Demystifying the Paradox of Importance Sampling with an Estimated History-Dependent Behavior Policy in Off-Policy Evaluation

TL;DR

This paper provides a theoretical explanation for why estimating a history-dependent behavior policy can reduce the mean squared error in off-policy evaluation, by analyzing bias-variance trade-offs and variance reduction effects.

Contribution

It derives a bias-variance decomposition for importance sampling estimators, explaining the variance reduction and bias increase when using history-dependent behavior policies.

Findings

History-dependent policy estimation decreases asymptotic variance.

Longer history conditioning consistently reduces variance.

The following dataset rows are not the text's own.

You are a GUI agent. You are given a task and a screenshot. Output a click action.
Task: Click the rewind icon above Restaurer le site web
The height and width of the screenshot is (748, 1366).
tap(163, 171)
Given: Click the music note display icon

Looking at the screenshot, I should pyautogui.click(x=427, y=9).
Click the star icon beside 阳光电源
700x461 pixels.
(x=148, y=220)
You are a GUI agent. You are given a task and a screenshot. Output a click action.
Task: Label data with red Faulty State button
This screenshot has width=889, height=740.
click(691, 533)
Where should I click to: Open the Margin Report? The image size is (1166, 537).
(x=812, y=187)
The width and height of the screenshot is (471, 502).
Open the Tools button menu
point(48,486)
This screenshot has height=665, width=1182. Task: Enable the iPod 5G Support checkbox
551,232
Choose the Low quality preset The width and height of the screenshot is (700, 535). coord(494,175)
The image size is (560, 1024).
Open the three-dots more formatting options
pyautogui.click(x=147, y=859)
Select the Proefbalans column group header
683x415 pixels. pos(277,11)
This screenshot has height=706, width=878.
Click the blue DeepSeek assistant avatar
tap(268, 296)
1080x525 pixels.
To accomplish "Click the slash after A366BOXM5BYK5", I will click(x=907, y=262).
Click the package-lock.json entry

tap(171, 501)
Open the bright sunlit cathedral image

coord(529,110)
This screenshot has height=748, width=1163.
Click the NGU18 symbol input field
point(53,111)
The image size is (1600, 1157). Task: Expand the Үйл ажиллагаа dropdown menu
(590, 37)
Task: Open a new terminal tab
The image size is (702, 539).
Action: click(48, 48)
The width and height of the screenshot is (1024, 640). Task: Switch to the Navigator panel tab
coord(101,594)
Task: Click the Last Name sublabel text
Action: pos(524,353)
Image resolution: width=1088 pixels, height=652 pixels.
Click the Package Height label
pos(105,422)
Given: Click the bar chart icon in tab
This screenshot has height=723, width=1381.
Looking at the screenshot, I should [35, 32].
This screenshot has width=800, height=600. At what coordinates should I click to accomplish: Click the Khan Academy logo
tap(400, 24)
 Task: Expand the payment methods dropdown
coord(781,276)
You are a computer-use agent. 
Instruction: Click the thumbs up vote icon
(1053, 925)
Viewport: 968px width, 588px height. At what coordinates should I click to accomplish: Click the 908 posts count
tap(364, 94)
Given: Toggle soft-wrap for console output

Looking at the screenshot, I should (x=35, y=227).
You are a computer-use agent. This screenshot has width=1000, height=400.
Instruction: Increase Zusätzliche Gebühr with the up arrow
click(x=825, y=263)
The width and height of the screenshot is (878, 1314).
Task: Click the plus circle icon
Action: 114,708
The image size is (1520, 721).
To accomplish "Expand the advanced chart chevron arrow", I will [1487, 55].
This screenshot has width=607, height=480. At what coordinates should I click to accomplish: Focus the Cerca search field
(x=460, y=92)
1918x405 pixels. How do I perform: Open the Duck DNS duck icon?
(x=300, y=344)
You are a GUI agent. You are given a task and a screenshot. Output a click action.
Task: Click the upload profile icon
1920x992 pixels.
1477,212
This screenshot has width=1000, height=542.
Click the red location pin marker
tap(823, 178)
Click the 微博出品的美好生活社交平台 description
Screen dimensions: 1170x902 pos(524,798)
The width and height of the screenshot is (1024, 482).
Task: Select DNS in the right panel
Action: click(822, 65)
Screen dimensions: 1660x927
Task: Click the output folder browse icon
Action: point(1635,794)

Results extend to various OPE estimators and estimation methods.

Abstract

This paper studies off-policy evaluation (OPE) in reinforcement learning with a focus on behavior policy estimation for importance sampling. Prior work has shown empirically that estimating a history-dependent behavior policy can lead to lower mean squared error (MSE) even when the true behavior policy is Markovian. However, the question of why the use of history should lower MSE remains open. In this paper, we theoretically demystify this paradox by deriving a bias-variance decomposition of the MSE of ordinary importance sampling (IS) estimators, demonstrating that history-dependent behavior policy estimation decreases their asymptotic variances while increasing their finite-sample biases. Additionally, as the estimated behavior policy conditions on a longer history, we show a consistent decrease in variance. We extend these findings to a range of other OPE estimators, including the sequential IS estimator, the doubly robust estimator and the marginalized IS estimator, with the behavior policy estimated either parametrically or non-parametrically.